Exact home loan eligibility for every salary level. SBI, HDFC, ICICI rates. Calculate in seconds.
| Your Salary | SBI 8.35% | HDFC 8.5% | Monthly EMI |
|---|---|---|---|
| ₹20,000/mo | ₹12-14L | ₹11-13L | ₹8,000-10,000 |
| ₹25,000/mo | ₹15-17L | ₹14-16L | ₹10,000-12,500 |
| ₹30,000/mo | ₹18-20L | ₹17-19L | ₹12,000-15,000 |
| ₹35,000/mo | ₹21-24L | ₹20-22L | ₹14,000-17,500 |
| ₹40,000/mo ⭐ | ₹24-27L | ₹23-25L | ₹16,000-20,000 |
| ₹50,000/mo 🏆 | ₹30-33L | ₹28-31L | ₹20,000-25,000 |
| ₹75,000/mo | ₹45-50L | ₹42-47L | ₹30,000-37,500 |
| ₹1,00,000/mo | ₹60-68L | ₹57-64L | ₹40,000-50,000 |
Banks use the FOIR (Fixed Obligation to Income Ratio) method. Most banks allow 40-50% of your net monthly income as total EMI obligations (existing EMIs + new home loan EMI). For a ₹50,000 salary with no existing loans: Maximum EMI = ₹50,000 × 50% = ₹25,000/month. At SBI 8.35% for 20 years, ₹25,000 EMI = ₹30.4 lakh home loan.
1. Add a co-applicant: If your spouse earns ₹30,000, combined income = ₹80,000 → eligible for ₹48-54 lakh. This is the single biggest eligibility booster.
2. Improve CIBIL score: CIBIL 750+ gets best rates. CIBIL below 700 may mean rejection or higher rates. Check free on PaisaBazaar, work on improving 3-6 months before applying.
3. Close existing loans: Every ₹5,000 existing EMI reduces your home loan by ~₹6 lakh. Clear car loans and personal loans before applying.
4. Longer tenure: 30-year loan vs 20-year: same salary supports 20% larger loan amount. Trade-off: more total interest paid.
5. Choose the right bank: SBI (8.35%) offers higher eligibility than HDFC (8.5%) or ICICI (8.6%) on the same income because lower rate = lower EMI = more loan for same EMI capacity.
Rahul earns ₹50,000/month net salary. No existing loans. CIBIL score: 760. Wants to buy a ₹35 lakh flat.

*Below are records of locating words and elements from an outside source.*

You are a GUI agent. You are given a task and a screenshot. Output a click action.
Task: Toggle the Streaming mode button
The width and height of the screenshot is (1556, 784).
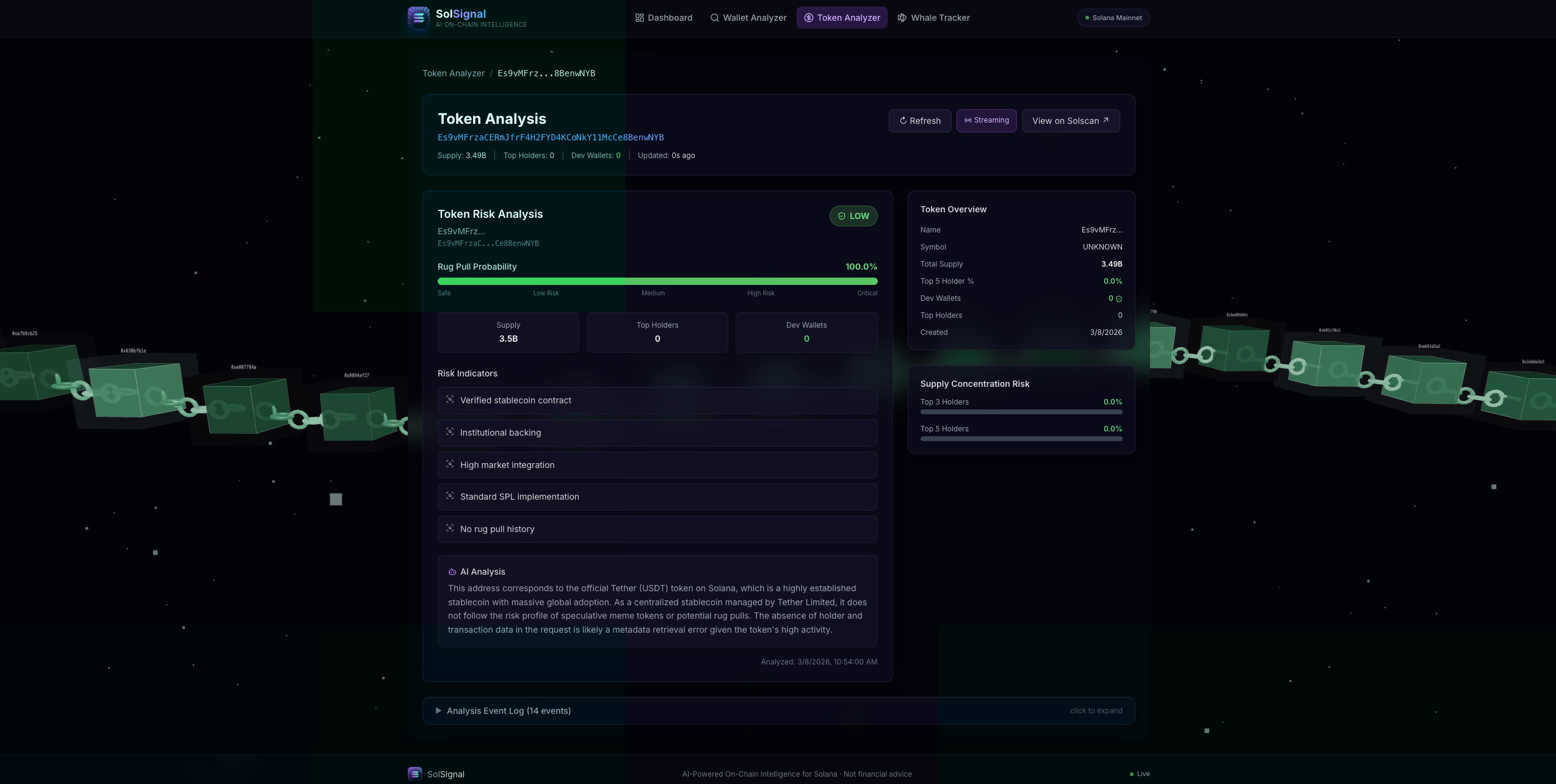tap(986, 121)
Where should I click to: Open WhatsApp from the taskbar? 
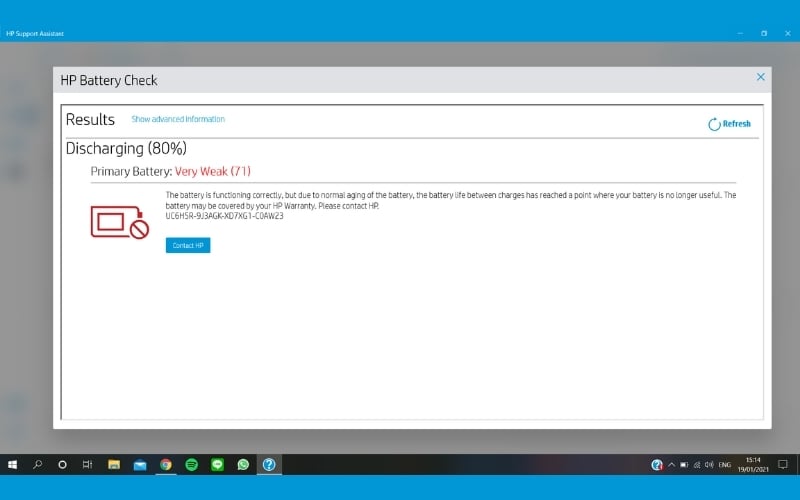[243, 465]
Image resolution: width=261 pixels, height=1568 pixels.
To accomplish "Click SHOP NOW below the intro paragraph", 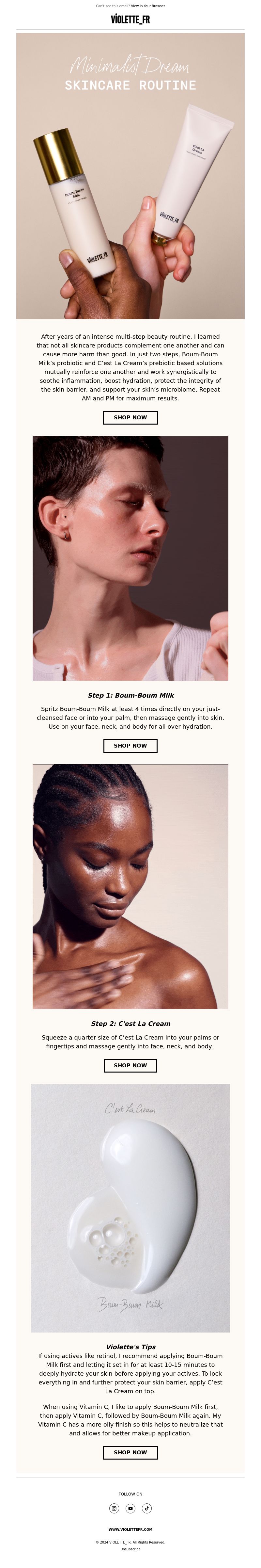I will 130,418.
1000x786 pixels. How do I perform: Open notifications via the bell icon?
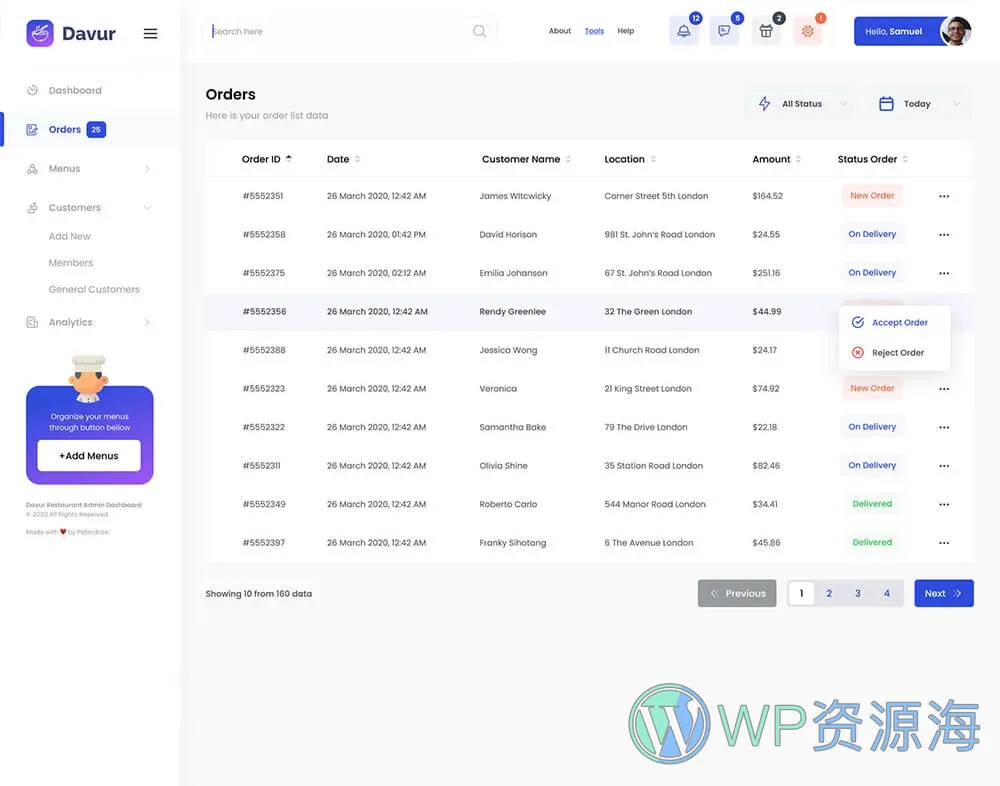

SBI eligibility at 8.35% for 20 years: ₹30.4 lakh. Gap: ₹4.6 lakh. Solution: His wife earns ₹20,000/month. Combined ₹70,000 salary → eligible for ₹42.6 lakh. Rahul can now buy the ₹35 lakh flat comfortably with ₹7.6 lakh buffer. Monthly EMI: ₹28,900 (41% of combined income — well within 50% limit).